::: INPUT DATA :::
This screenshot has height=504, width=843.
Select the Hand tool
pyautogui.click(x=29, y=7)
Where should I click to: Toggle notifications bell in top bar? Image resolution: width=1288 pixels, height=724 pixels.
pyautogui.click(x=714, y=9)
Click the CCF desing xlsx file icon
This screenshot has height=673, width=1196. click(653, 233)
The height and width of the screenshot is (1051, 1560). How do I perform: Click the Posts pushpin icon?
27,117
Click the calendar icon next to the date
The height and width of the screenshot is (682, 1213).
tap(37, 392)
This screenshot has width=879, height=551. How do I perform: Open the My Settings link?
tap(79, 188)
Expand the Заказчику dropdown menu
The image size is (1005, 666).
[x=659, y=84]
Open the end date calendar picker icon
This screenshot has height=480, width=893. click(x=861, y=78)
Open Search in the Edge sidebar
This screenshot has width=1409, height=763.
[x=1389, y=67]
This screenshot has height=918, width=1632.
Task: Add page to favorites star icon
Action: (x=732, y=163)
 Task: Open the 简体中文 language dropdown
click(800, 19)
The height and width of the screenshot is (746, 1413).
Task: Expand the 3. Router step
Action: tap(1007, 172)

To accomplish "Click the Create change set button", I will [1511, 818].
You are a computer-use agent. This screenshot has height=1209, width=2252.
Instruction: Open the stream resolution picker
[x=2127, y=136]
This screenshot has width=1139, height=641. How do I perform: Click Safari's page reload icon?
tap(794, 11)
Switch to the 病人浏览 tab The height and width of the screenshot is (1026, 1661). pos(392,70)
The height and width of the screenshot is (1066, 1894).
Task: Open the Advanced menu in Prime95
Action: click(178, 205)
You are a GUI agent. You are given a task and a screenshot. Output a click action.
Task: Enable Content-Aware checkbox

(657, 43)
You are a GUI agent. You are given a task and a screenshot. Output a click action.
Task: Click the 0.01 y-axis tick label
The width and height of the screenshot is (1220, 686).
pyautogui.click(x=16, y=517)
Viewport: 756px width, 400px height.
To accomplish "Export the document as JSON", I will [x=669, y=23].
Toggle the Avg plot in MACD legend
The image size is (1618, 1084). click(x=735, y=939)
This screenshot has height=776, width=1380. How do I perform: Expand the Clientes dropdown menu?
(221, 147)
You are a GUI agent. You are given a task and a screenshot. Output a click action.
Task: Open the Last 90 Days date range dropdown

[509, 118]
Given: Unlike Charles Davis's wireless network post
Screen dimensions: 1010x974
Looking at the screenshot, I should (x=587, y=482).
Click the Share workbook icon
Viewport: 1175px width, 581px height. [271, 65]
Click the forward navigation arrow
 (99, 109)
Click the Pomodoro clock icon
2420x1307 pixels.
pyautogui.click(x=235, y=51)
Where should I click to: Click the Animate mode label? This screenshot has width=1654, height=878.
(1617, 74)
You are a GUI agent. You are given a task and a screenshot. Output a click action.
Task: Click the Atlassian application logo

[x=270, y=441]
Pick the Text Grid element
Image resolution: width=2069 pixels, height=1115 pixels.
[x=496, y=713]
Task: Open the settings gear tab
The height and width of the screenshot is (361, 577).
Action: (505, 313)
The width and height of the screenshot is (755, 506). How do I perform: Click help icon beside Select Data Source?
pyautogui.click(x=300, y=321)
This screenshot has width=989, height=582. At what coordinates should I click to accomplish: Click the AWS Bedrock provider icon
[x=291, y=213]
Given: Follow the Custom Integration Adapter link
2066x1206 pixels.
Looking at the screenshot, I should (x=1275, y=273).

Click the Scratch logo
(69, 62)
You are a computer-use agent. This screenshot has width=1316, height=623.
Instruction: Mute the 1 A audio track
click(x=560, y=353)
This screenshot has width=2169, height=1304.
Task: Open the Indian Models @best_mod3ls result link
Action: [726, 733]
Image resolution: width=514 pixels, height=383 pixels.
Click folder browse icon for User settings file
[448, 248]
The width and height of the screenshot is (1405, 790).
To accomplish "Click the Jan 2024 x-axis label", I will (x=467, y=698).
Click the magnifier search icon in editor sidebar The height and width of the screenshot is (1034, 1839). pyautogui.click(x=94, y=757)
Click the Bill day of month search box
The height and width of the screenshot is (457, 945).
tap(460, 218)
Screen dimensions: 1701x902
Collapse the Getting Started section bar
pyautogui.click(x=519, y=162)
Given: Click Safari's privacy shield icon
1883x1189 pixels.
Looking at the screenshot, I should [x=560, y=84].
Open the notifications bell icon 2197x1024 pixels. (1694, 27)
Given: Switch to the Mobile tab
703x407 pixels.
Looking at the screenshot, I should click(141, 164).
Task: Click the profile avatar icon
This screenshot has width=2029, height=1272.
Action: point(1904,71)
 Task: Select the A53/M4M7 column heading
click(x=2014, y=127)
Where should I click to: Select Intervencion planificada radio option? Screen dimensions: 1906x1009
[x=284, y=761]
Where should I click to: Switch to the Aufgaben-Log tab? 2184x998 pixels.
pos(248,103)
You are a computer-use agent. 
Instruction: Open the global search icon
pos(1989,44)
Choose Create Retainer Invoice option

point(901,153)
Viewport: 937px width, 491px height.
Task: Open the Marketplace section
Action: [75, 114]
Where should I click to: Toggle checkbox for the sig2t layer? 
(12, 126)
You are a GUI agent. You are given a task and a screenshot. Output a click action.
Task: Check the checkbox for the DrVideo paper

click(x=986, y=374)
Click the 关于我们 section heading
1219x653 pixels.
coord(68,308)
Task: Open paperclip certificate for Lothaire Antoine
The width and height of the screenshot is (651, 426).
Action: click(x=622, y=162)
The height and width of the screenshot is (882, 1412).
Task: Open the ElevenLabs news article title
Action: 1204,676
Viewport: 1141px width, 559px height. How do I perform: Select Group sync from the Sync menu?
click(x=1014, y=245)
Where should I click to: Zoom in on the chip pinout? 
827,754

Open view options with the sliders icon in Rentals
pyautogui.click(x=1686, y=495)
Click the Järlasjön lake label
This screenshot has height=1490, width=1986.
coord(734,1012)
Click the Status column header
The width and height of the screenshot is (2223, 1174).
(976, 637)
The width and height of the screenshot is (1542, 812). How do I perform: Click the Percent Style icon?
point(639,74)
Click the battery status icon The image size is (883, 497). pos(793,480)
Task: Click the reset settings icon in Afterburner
:::
== ACTION ITEM ==
Copy out the full material exactly as it appears.

== SOLUTION FOR THIS TASK ==
This screenshot has height=504, width=843.
Select the Hand tool
pyautogui.click(x=29, y=7)
Where should I click to: Toggle notifications bell in top bar? Image resolution: width=1288 pixels, height=724 pixels.
pyautogui.click(x=714, y=9)
Click the CCF desing xlsx file icon
This screenshot has height=673, width=1196. click(653, 233)
The height and width of the screenshot is (1051, 1560). How do I perform: Click the Posts pushpin icon?
27,117
Click the calendar icon next to the date
The height and width of the screenshot is (682, 1213).
tap(37, 392)
This screenshot has width=879, height=551. How do I perform: Open the My Settings link?
tap(79, 188)
Expand the Заказчику dropdown menu
The image size is (1005, 666).
[x=659, y=84]
Open the end date calendar picker icon
This screenshot has height=480, width=893. click(x=861, y=78)
Open Search in the Edge sidebar
This screenshot has width=1409, height=763.
[x=1389, y=67]
This screenshot has height=918, width=1632.
Task: Add page to favorites star icon
Action: (x=732, y=163)
 Task: Open the 简体中文 language dropdown
click(800, 19)
The height and width of the screenshot is (746, 1413).
Task: Expand the 3. Router step
Action: tap(1007, 172)

To accomplish "Click the Create change set button", I will [1511, 818].
You are a computer-use agent. This screenshot has height=1209, width=2252.
Instruction: Open the stream resolution picker
[x=2127, y=136]
This screenshot has width=1139, height=641. How do I perform: Click Safari's page reload icon?
tap(794, 11)
Switch to the 病人浏览 tab The height and width of the screenshot is (1026, 1661). pos(392,70)
The height and width of the screenshot is (1066, 1894).
Task: Open the Advanced menu in Prime95
Action: click(178, 205)
You are a GUI agent. You are given a task and a screenshot. Output a click action.
Task: Enable Content-Aware checkbox

(657, 43)
You are a GUI agent. You are given a task and a screenshot. Output a click action.
Task: Click the 0.01 y-axis tick label
The width and height of the screenshot is (1220, 686).
pyautogui.click(x=16, y=517)
Viewport: 756px width, 400px height.
To accomplish "Export the document as JSON", I will [x=669, y=23].
Toggle the Avg plot in MACD legend
The image size is (1618, 1084). click(x=735, y=939)
This screenshot has height=776, width=1380. How do I perform: Expand the Clientes dropdown menu?
(221, 147)
You are a GUI agent. You are given a task and a screenshot. Output a click action.
Task: Open the Last 90 Days date range dropdown

[509, 118]
Given: Unlike Charles Davis's wireless network post
Screen dimensions: 1010x974
Looking at the screenshot, I should (x=587, y=482).
Click the Share workbook icon
Viewport: 1175px width, 581px height. [271, 65]
Click the forward navigation arrow
 (99, 109)
Click the Pomodoro clock icon
2420x1307 pixels.
pyautogui.click(x=235, y=51)
Where should I click to: Click the Animate mode label? This screenshot has width=1654, height=878.
(1617, 74)
You are a GUI agent. You are given a task and a screenshot. Output a click action.
Task: Click the Atlassian application logo

[x=270, y=441]
Pick the Text Grid element
Image resolution: width=2069 pixels, height=1115 pixels.
[x=496, y=713]
Task: Open the settings gear tab
The height and width of the screenshot is (361, 577).
Action: (505, 313)
The width and height of the screenshot is (755, 506). How do I perform: Click help icon beside Select Data Source?
pyautogui.click(x=300, y=321)
This screenshot has width=989, height=582. At what coordinates should I click to accomplish: Click the AWS Bedrock provider icon
[x=291, y=213]
Given: Follow the Custom Integration Adapter link
2066x1206 pixels.
Looking at the screenshot, I should (x=1275, y=273).

Click the Scratch logo
(69, 62)
You are a computer-use agent. This screenshot has width=1316, height=623.
Instruction: Mute the 1 A audio track
click(x=560, y=353)
This screenshot has width=2169, height=1304.
Task: Open the Indian Models @best_mod3ls result link
Action: [726, 733]
Image resolution: width=514 pixels, height=383 pixels.
Click folder browse icon for User settings file
[448, 248]
The width and height of the screenshot is (1405, 790).
To accomplish "Click the Jan 2024 x-axis label", I will (x=467, y=698).
Click the magnifier search icon in editor sidebar The height and width of the screenshot is (1034, 1839). pyautogui.click(x=94, y=757)
Click the Bill day of month search box
The height and width of the screenshot is (457, 945).
tap(460, 218)
Screen dimensions: 1701x902
Collapse the Getting Started section bar
pyautogui.click(x=519, y=162)
Given: Click Safari's privacy shield icon
1883x1189 pixels.
Looking at the screenshot, I should [x=560, y=84].
Open the notifications bell icon 2197x1024 pixels. (1694, 27)
Given: Switch to the Mobile tab
703x407 pixels.
Looking at the screenshot, I should click(141, 164).
Task: Click the profile avatar icon
This screenshot has width=2029, height=1272.
Action: point(1904,71)
 Task: Select the A53/M4M7 column heading
click(x=2014, y=127)
Where should I click to: Select Intervencion planificada radio option? Screen dimensions: 1906x1009
[x=284, y=761]
Where should I click to: Switch to the Aufgaben-Log tab? 2184x998 pixels.
pos(248,103)
You are a computer-use agent. 
Instruction: Open the global search icon
pos(1989,44)
Choose Create Retainer Invoice option

point(901,153)
Viewport: 937px width, 491px height.
Task: Open the Marketplace section
Action: [75, 114]
Where should I click to: Toggle checkbox for the sig2t layer? 
(12, 126)
You are a GUI agent. You are given a task and a screenshot. Output a click action.
Task: Check the checkbox for the DrVideo paper

click(x=986, y=374)
Click the 关于我们 section heading
1219x653 pixels.
coord(68,308)
Task: Open paperclip certificate for Lothaire Antoine
The width and height of the screenshot is (651, 426).
Action: click(x=622, y=162)
The height and width of the screenshot is (882, 1412).
Task: Open the ElevenLabs news article title
Action: 1204,676
Viewport: 1141px width, 559px height. How do I perform: Select Group sync from the Sync menu?
click(x=1014, y=245)
Where should I click to: Zoom in on the chip pinout? 
827,754

Open view options with the sliders icon in Rentals
pyautogui.click(x=1686, y=495)
Click the Järlasjön lake label
This screenshot has height=1490, width=1986.
coord(734,1012)
Click the Status column header
The width and height of the screenshot is (2223, 1174).
(976, 637)
The width and height of the screenshot is (1542, 812). How do I perform: Click the Percent Style icon?
point(639,74)
Click the battery status icon The image size is (883, 497). pos(793,480)
Task: Click the reset settings icon in Afterburner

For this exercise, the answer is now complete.